* begin *

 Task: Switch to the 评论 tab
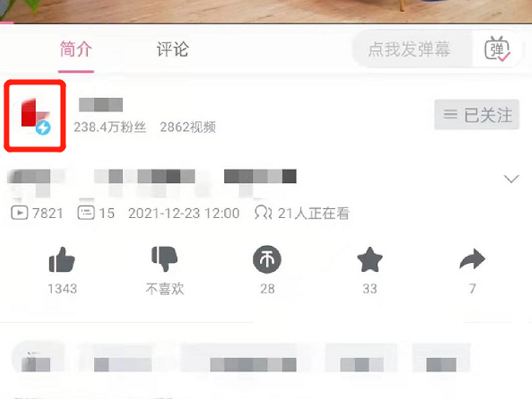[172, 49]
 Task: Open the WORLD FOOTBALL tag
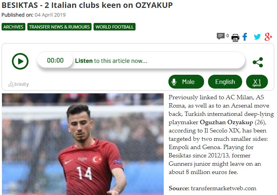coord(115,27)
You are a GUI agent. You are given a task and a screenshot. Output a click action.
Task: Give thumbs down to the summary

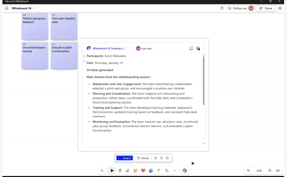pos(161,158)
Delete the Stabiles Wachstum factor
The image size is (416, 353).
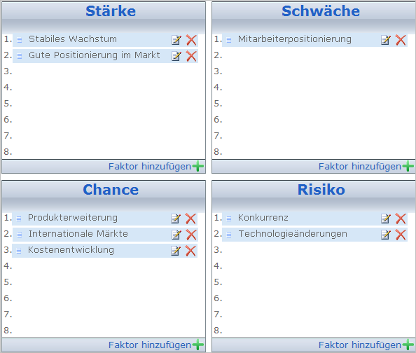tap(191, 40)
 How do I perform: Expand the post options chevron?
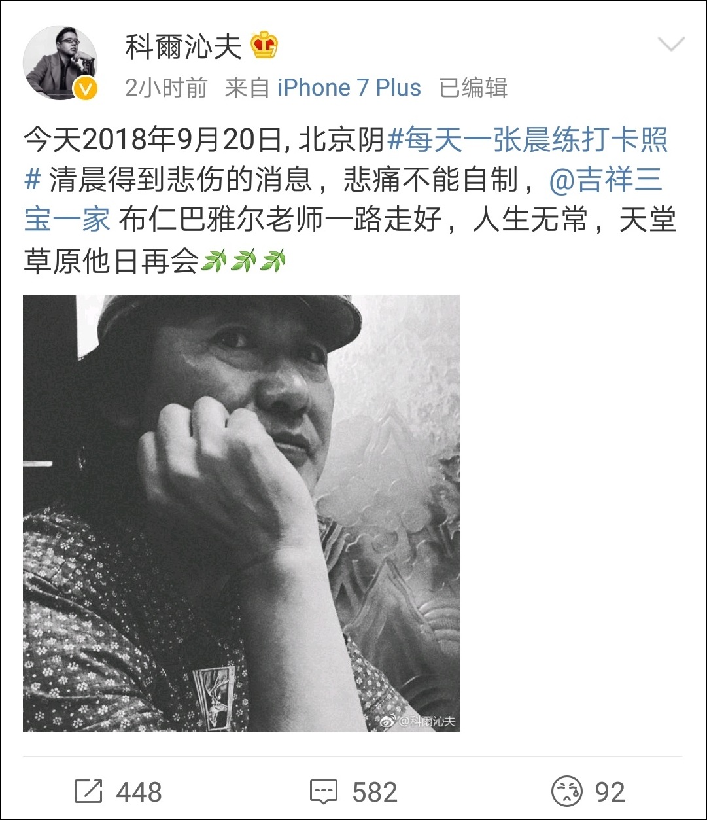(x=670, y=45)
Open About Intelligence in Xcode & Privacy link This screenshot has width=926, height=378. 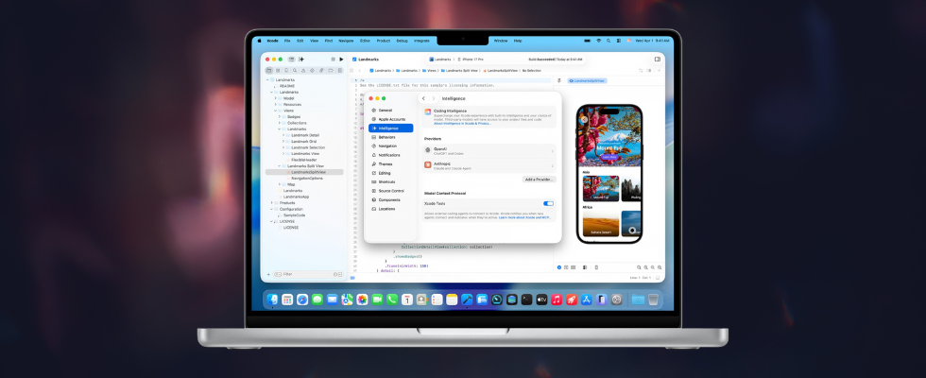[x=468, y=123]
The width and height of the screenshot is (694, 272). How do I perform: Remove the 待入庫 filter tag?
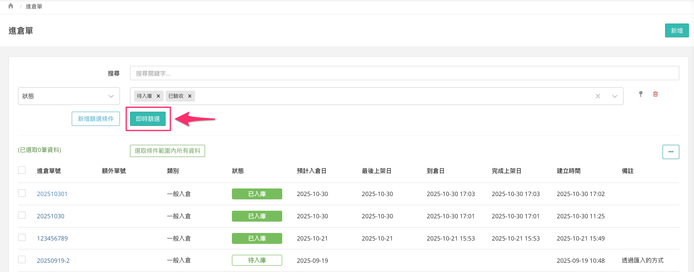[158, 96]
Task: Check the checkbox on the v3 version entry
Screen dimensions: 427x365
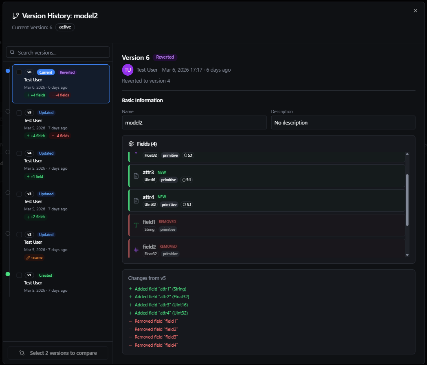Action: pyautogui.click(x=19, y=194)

* end *

Description of the task — Please return the items exactly as they are, starting with the first line and going on through the line that contains "(x=670, y=45)", both ends included. Leave the pictures out of your answer.

Finished answer —
 Task: Switch to the 评论 tab
[172, 49]
 Task: Open the WORLD FOOTBALL tag
coord(115,27)
You are a GUI agent. You are given a task and a screenshot. Output a click action.
Task: Give thumbs down to the summary

pos(161,158)
Delete the Stabiles Wachstum factor
The image size is (416, 353).
tap(191, 40)
 How do I perform: Expand the post options chevron?
(x=670, y=45)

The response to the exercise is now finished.